If you want to understand how the stuff works you must study this:
https://en.wikipedia.org/wiki/Maxwell%27s_equations

Btw, a typical standard Q during exams from "Theory of Electromagnetic fields" subject the EE students usually get is to derive the Ohm's law from the Maxwell's equations.

palpurul:
It's kind of irrelevant, but here is a quote for you from a very respectable physics book called "introduction to electrodynamics" by David J. Griffiths

“I don't suppose there is any formula in physics more widely known than Ohm's law, and yet it's not really a true law.”

ArthurDent:
Every law or rule has an exception, if you're picky, but for real world practical use I'll go with what a sage once told me: "Ohm's law is definitive."

djacobow:

--- Quote from: imo on September 29, 2018, 06:02:28 pm ---Ohm's and Kirchhoff's and alike laws or rules are just simplifications people in the electronics use in order to make their life much easier.
If you want to understand how the stuff works you must study this:
https://en.wikipedia.org/wiki/Maxwell%27s_equations

Btw, a typical standard Q during exams from "Theory of Electromagnetic fields" subject the EE students usually get is to derive the Ohm's law from the Maxwell's equations.

--- End quote ---

If you examine such derivations, you'll see that they rely on the assumption that the number of free charge carriers and the relaxation time (the average lifetime of a charge carrier) are constants and do not change endogenously with the electric field or current density. But again, that is true only for certain materials.

This is a beginners forum, so I understand that it is not a good idea to answer more than what was asked.
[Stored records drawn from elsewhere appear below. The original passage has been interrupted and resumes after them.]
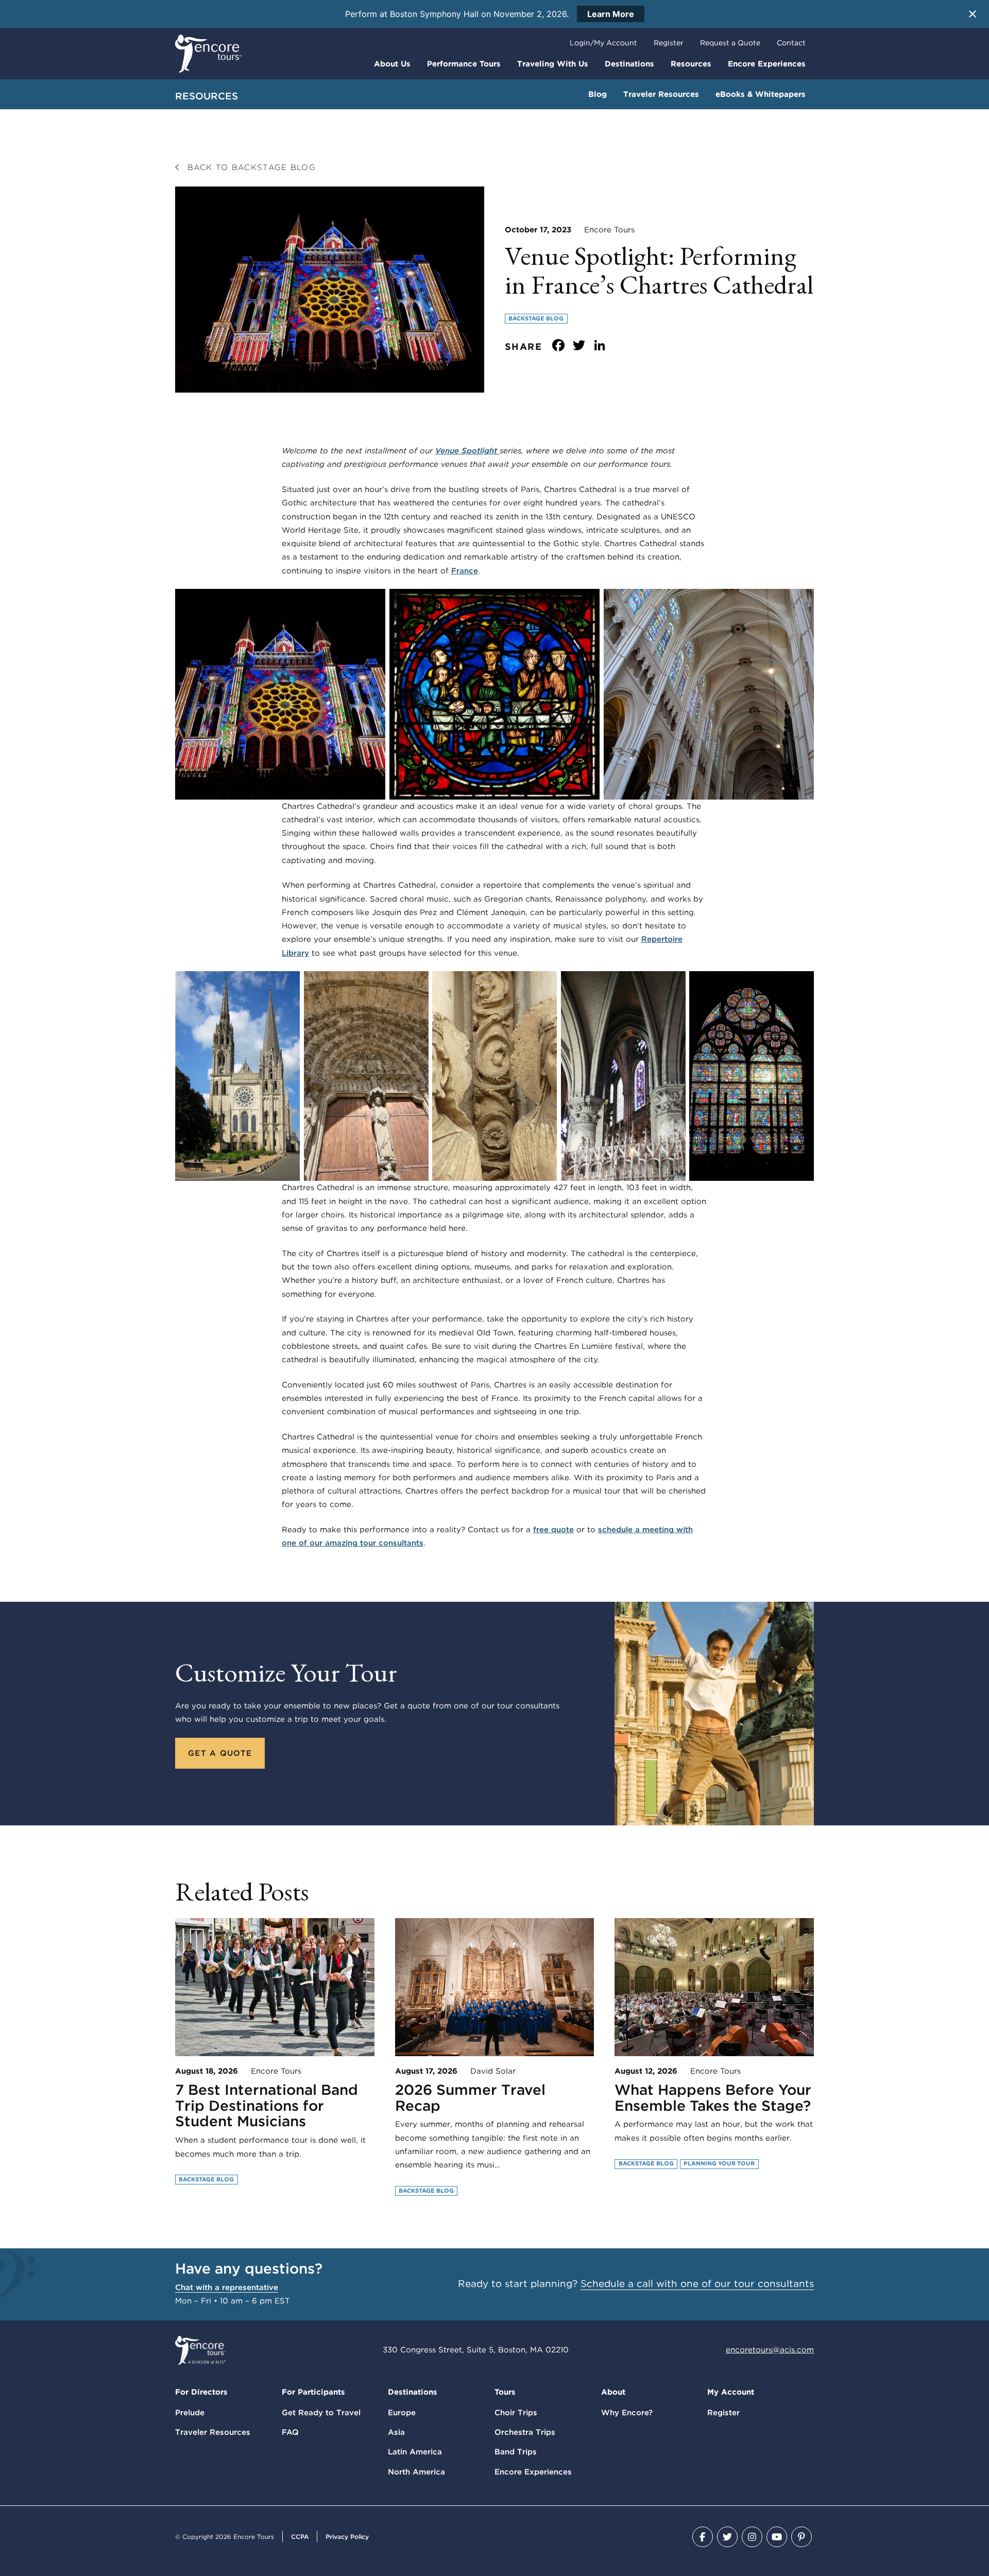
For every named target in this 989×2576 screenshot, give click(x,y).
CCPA (300, 2536)
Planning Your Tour (719, 2163)
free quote (553, 1529)
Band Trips (515, 2451)
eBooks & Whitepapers (760, 94)
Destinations (629, 64)
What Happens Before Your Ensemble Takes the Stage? (713, 2097)
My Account (730, 2392)
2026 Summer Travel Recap (470, 2097)
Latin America (415, 2451)
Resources (691, 64)
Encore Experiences (767, 64)
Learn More (610, 14)
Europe (402, 2412)
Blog (597, 94)
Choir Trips (515, 2412)
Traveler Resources (661, 94)
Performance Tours (464, 64)
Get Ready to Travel (321, 2412)
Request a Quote (730, 43)
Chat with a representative (226, 2287)
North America (416, 2472)
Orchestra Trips (524, 2432)
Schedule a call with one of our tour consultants (697, 2284)
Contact (791, 43)
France (464, 570)
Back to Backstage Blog (249, 167)
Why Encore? (627, 2412)
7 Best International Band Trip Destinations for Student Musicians (266, 2105)
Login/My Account (603, 43)
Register (669, 43)
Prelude (189, 2412)
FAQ (290, 2432)
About (613, 2392)
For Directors (201, 2392)
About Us (392, 64)
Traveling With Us (552, 64)
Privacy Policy (347, 2536)
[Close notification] (972, 14)
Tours (505, 2392)
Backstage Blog (536, 318)
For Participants (313, 2392)
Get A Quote (220, 1753)
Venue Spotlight (467, 450)
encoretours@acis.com (770, 2349)
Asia (396, 2432)
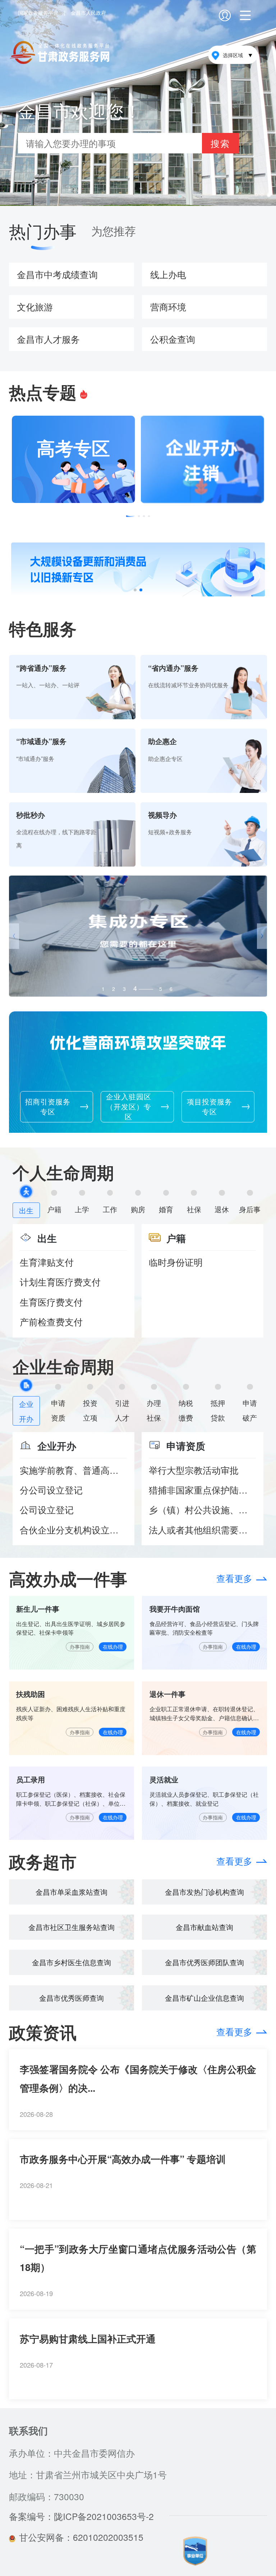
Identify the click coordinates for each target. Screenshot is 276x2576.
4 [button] (134, 988)
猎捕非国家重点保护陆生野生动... (202, 1489)
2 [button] (113, 988)
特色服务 (43, 628)
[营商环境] (138, 936)
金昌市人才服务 (48, 339)
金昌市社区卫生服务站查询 (71, 1926)
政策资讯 (43, 2032)
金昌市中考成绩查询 (57, 274)
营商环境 (168, 306)
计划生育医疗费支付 (60, 1281)
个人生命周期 (63, 1172)
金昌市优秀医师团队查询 (204, 1962)
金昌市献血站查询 (204, 1926)
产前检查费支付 (51, 1321)
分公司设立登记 (51, 1489)
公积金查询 (172, 339)
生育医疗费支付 (51, 1302)
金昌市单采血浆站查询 (71, 1891)
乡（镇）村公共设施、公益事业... (202, 1509)
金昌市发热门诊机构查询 (204, 1891)
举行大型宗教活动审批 (194, 1470)
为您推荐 (113, 231)
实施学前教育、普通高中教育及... (73, 1470)
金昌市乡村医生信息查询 (71, 1962)
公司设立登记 (47, 1509)
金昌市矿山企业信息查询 (204, 1997)
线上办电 (168, 274)
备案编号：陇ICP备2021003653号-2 (81, 2516)
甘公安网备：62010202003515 (81, 2537)
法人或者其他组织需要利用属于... (202, 1529)
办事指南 (80, 1646)
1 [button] (103, 988)
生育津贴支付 (47, 1262)
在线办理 (113, 1646)
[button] (130, 516)
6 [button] (171, 988)
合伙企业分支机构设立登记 (73, 1529)
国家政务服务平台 (38, 12)
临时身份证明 (176, 1262)
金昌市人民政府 (88, 12)
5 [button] (146, 987)
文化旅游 (35, 306)
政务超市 (43, 1861)
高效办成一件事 (68, 1578)
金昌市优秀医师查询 (71, 1997)
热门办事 (43, 231)
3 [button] (124, 988)
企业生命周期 (63, 1366)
But in giving a limited answer, I think it is important not to say something that is fundamentally wrong, least it become a fundamentally wrong building block for their entire understanding of electricity for their whole lives. Ohm's Law is presented incorrectly almost all the time when it could be presented correctly just as easily: ohm's equation explains the simple, linear relationship between current and voltage in many - but not all - common materials.

djacobow:

--- Quote from: ArthurDent on September 29, 2018, 06:48:22 pm ---Every law or rule has an exception, if you're picky, but for real world practical use I'll go with what a sage once told me: "Ohm's law is definitive."

--- End quote ---

The exceptions merely form the basis for the entire modern world as we know it.

Life would be a LOT more boring if we only had ohmic materials.